After a few conversations with the local tour manager, it was official: I’d be their newest summer guide, offering the On Location: Movies and Filming in Chicago tour on Friday afternoons and Saturday mornings through August.
I spent the next couple of weeks shadowing a few of the existing tours and digging into all the various film shoots in the city over the years, building out my own version of the film tour (none of them are scripted; personalizing it makes it a better experience for everyone). By mid-May, I was on the booking calendar and ready to go!
Chicago’s tourists, however, have yet to really discover my greatness. So far, I’ve given the tour four times, and never to a crowd bigger than three people. I’ll blame some of this on the bad weather we’ve had lately. Last Saturday, it was actually pouring rain during the whole tour. But I was there, and I delivered the hell out of that tour to one very dedicated Brazilian visitor, a huge fan of the Blues Brothers.
I’m confident business will pick up, and I’m looking forward to it. It’s fun, it gets me outside and downtown, and as summer sets in, the groups will surely grow. The company is very well reviewed, and does a slew of tours every day around the city, and they’re regularly sold out with 20 or more people at a time.
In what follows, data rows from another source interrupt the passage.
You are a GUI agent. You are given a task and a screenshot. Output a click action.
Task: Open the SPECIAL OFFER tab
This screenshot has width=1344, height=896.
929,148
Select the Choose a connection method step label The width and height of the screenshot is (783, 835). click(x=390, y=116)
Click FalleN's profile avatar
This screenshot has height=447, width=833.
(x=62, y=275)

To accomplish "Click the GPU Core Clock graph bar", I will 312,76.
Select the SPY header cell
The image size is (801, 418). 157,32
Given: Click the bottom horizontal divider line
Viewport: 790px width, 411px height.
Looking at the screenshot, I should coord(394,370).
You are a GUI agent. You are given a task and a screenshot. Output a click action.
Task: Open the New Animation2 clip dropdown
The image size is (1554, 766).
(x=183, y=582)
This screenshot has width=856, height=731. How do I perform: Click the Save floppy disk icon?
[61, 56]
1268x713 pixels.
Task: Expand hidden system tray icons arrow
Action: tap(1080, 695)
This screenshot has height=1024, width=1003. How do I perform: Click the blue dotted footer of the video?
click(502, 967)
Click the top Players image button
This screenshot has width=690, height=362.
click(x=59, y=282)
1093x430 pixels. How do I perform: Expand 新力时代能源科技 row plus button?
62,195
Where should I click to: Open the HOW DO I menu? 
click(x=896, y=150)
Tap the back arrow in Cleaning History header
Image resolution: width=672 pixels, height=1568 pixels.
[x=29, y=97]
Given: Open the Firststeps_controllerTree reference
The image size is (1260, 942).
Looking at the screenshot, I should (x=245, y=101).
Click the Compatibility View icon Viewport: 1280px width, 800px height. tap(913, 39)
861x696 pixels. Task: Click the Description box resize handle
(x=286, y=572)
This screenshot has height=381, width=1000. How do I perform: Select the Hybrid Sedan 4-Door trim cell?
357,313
And as my groups grow, so will my paycheck. This is, as the name indicated, a free tour after all. Or, as we tell our attendees, a pay-what-you-wish tour. And honestly, I love that. I love that these experiences are available to anyone, regardless of budget. And I’m totally OK with the idea that what I take home depends on how much my customers enjoy themselves. It’s like waiting tables (which I have plenty of experience in!): what I make depends on how great a time the tour-goers have. Better make sure they have a great time, right?
It’s a far cry from movie premieres and publicity, to be sure. But I’m not terribly worried about that right now. I’ll get back to all that jazz, and I’ll do it in a way that makes sense for my career and well-being. What it is, however, is fun conversation, fresh air, a guaranteed 10,000 steps and a little extra scratch as I try to keep from completely depleting my savings account while I figure out what I’m doing with my life. And that’s better than nothing!
[…] I look for creative ways to fill my time (and pay my rent), I finally looked into a link a coworker had sent me once, for an agency called […]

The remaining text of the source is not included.